Do you think that a future theory of quantum gravity (if we ever will have it) will shed light also onto this inconsistency (besides singularity)?
 
  • #44
A naive question: If light cannot escape from the interior of a black hole then doesn't that say something about the light cones? Wouldn't they define bounded trajectories for light? Wouldn't a body with mass have to stay within these cones and would also follow a bounded trajectory? If there is a inevitable singularity would the light cones have to converge to it somehow?
 
  • #45
lavinia said:
A naive question: If light cannot escape from the interior of a black hole then doesn't that say something about the light cones? Wouldn't they define bounded trajectories for light? Wouldn't a body with mass have to stay within these cones and would also follow a bounded trajectory? If there is a inevitable singularity would the light cones have to converge to it somehow?
Try this:

 
  • #47
lavinia said:

Which is just another question based on the misapprehension that ##r## is a spacelike coordinate inside the event horizon. Inside the horizon, you still have three spatial dimensions to move around in. The inevitable singularity is not in any specific spatial direction. And it's your time evolution, as it were, that leads you towards it.
================================
__Given instruction A__. Repeat the passage of the black hole forum excerpt between "Which is just" and "you towards it.", inclusive.
__Given instruction B__. In post #47 of the black hole forum excerpt, how many spatial dimensions does a person still have to move around in inside the event horizon?
__Given instruction C__. Write the next part of the black hole forum excerpt, starting after its final sentence.

__Given information__.
================================
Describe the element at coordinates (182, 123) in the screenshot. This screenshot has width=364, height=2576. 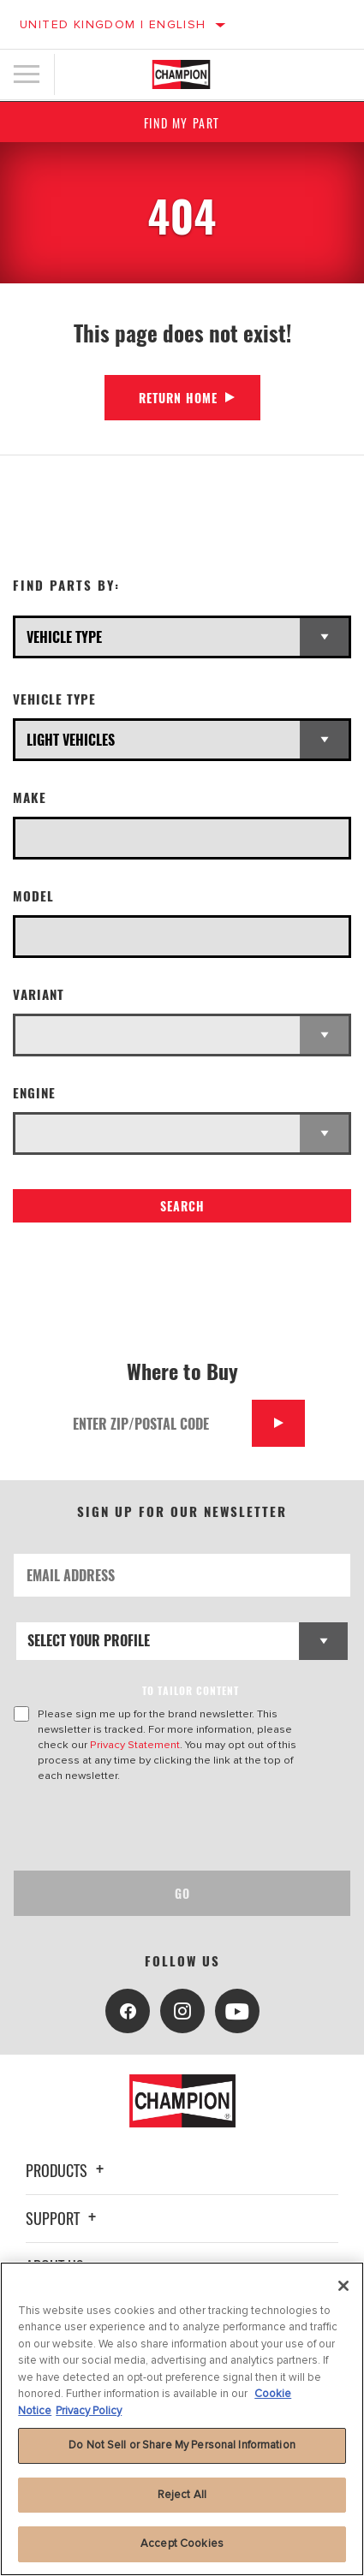
I see `Find My Part` at that location.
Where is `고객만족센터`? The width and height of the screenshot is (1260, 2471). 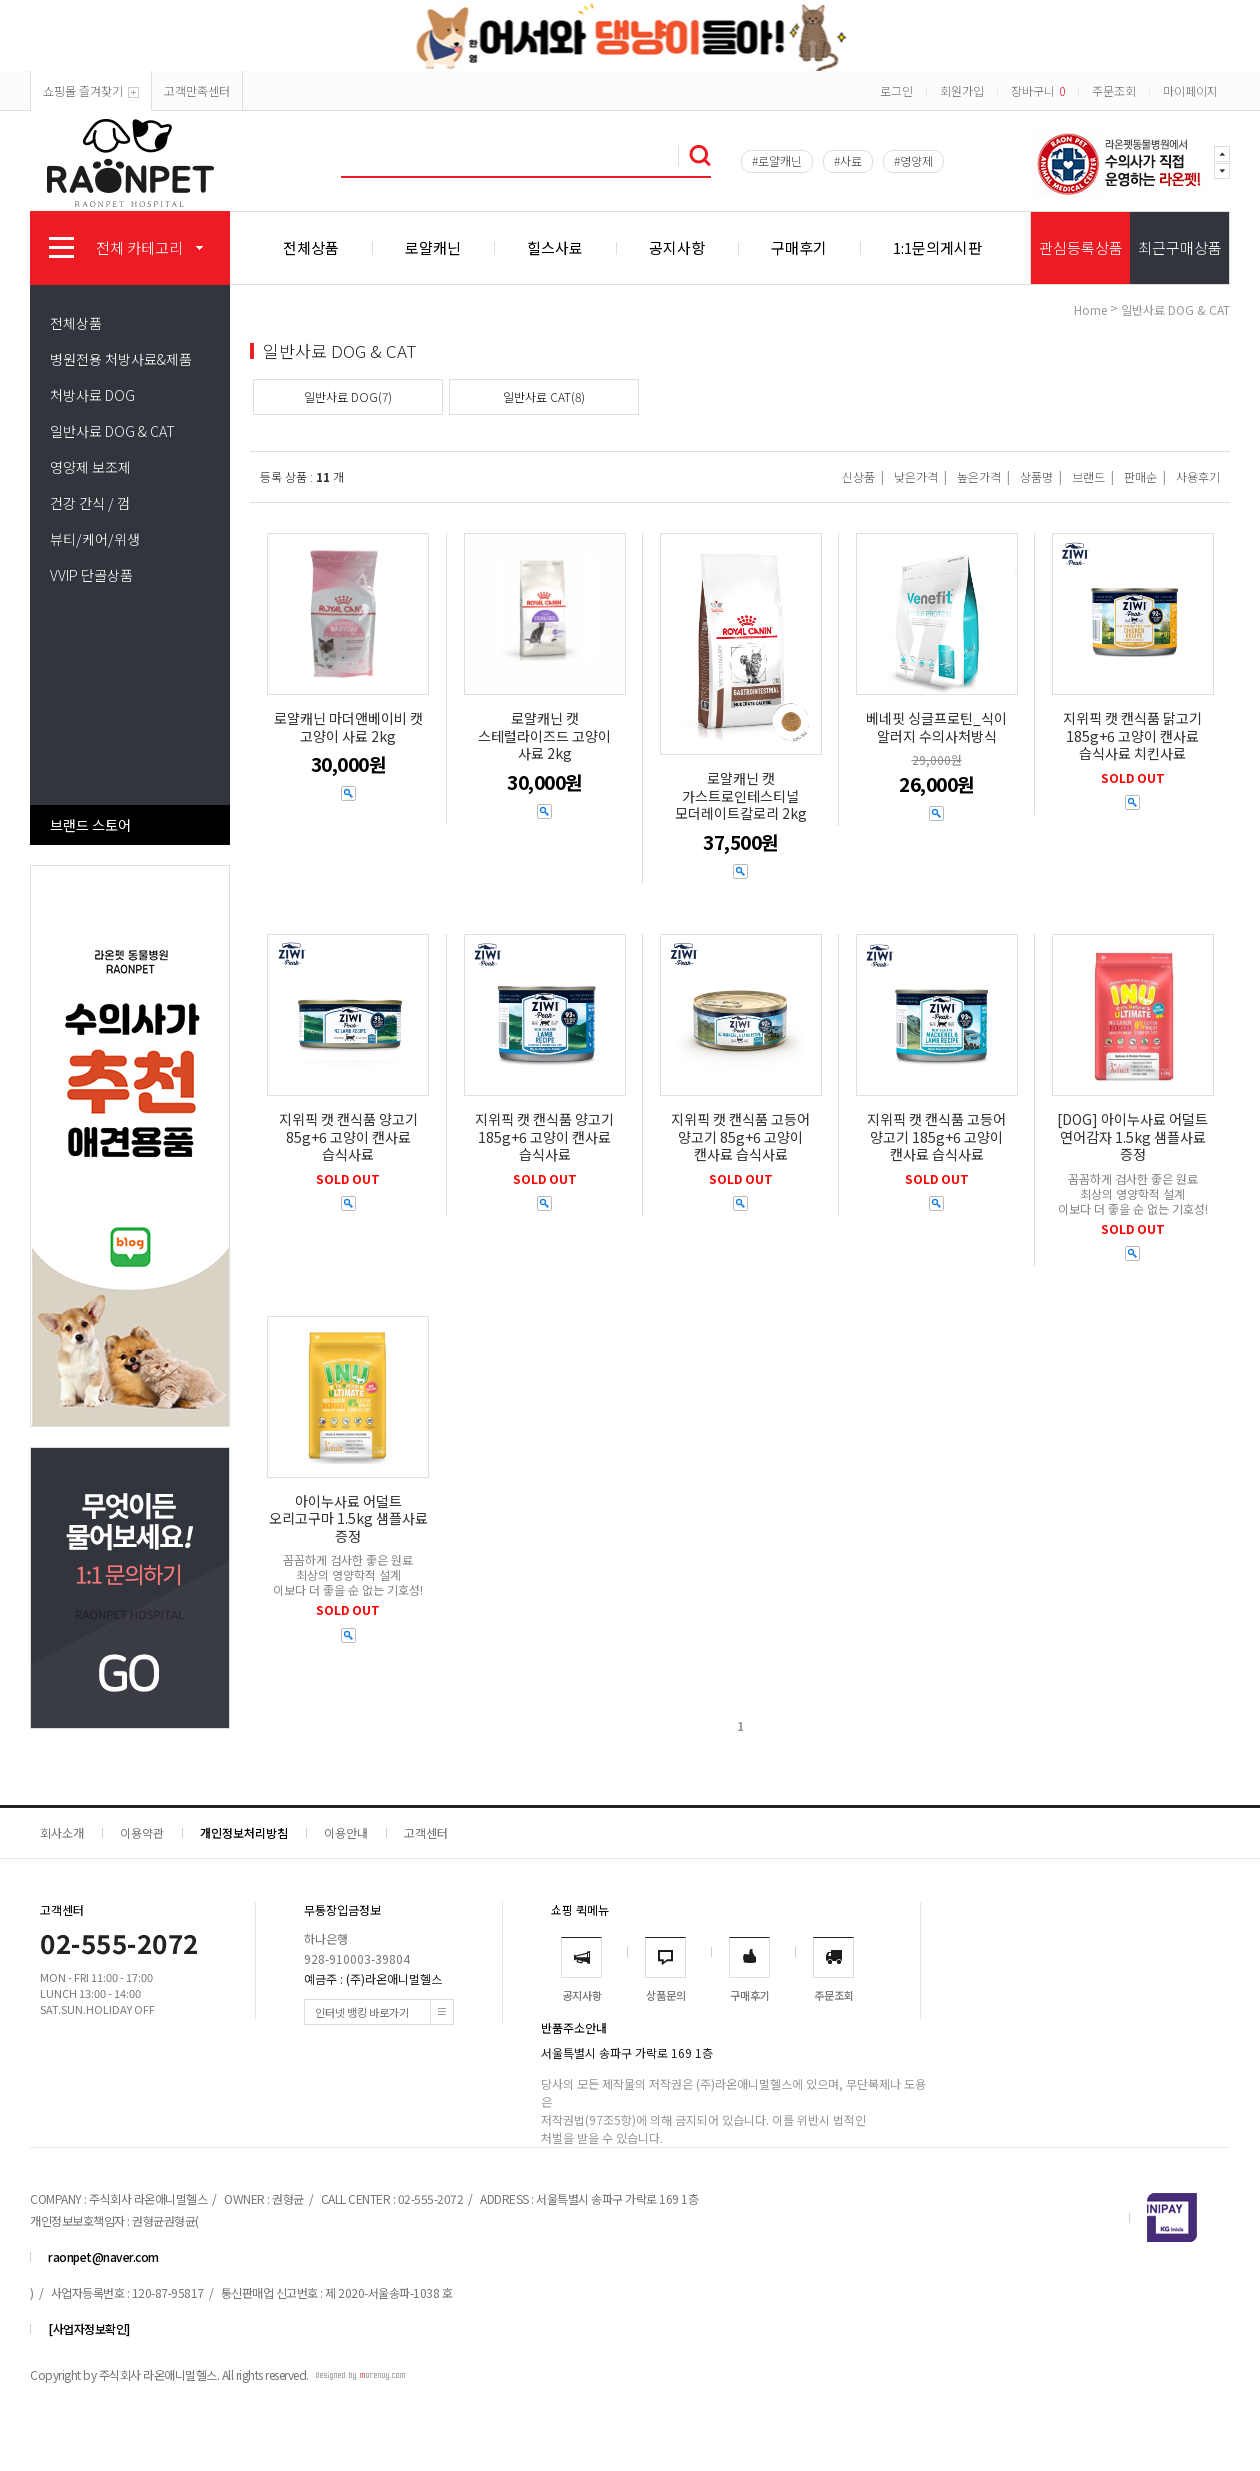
================================
__Response A__.
Which is just another question based on the misapprehension that ##r## is a spacelike coordinate inside the event horizon. Inside the horizon, you still have three spatial dimensions to move around in. The inevitable singularity is not in any specific spatial direction. And it's your time evolution, as it were, that leads you towards it.

__Response B__. Three spatial dimensions.

__Response C__.
Try the PBS video.
 
  • #48
lavinia said:
A naive question: If light cannot escape from the interior of a black hole then doesn't that say something about the light cones?
Yes
Wouldn't they define bounded trajectories for light?
Yes
Wouldn't a body with mass have to stay within these cones and would also follow a bounded trajectory?
Yes
If there is a inevitable singularity would the light cones have to converge to it somehow?
No, because the singularity isn’t a place is space so there’s nothing to converge on. If you draw a spacetime diagram on a piece of paper, the singularity will be a place on the paper where worldlines just end - whether it’s represented as a point on the paper or a larger region that cuts across an entire light cone depends on how you map points in spacetime to points on the sheet of paper.

In a traditional Minkowski SR spacetime diagram we plot ##t## on the y-axis of our sheet of graph paper and ##x## on the x-axis. This doesn’t work in curved spacetime of course, but we can instead use Schwarzschild coordinates and plot the ##r## coordinate on the x-axis of our graph. When we do this the singularity appears as a vertical line at the origin and the light cones are tipped sideways so that both sides of any light cone with its base inside the horizon will intersect that line. So everything ends up reaching the singularity, but that doesn’t imply convergence.

A spacetime diagram drawn using Kruskal coordinates is particularly helpful in visualizing how light cones relate to the event horizon and the singularity because in those coordinates lightlike worldlines are drawn at the same 45-degrees-from-vertical angle as on the Minkowski diagrams that know from special relativity. The singularity is drawn across the entire top of the sheet of graph paper.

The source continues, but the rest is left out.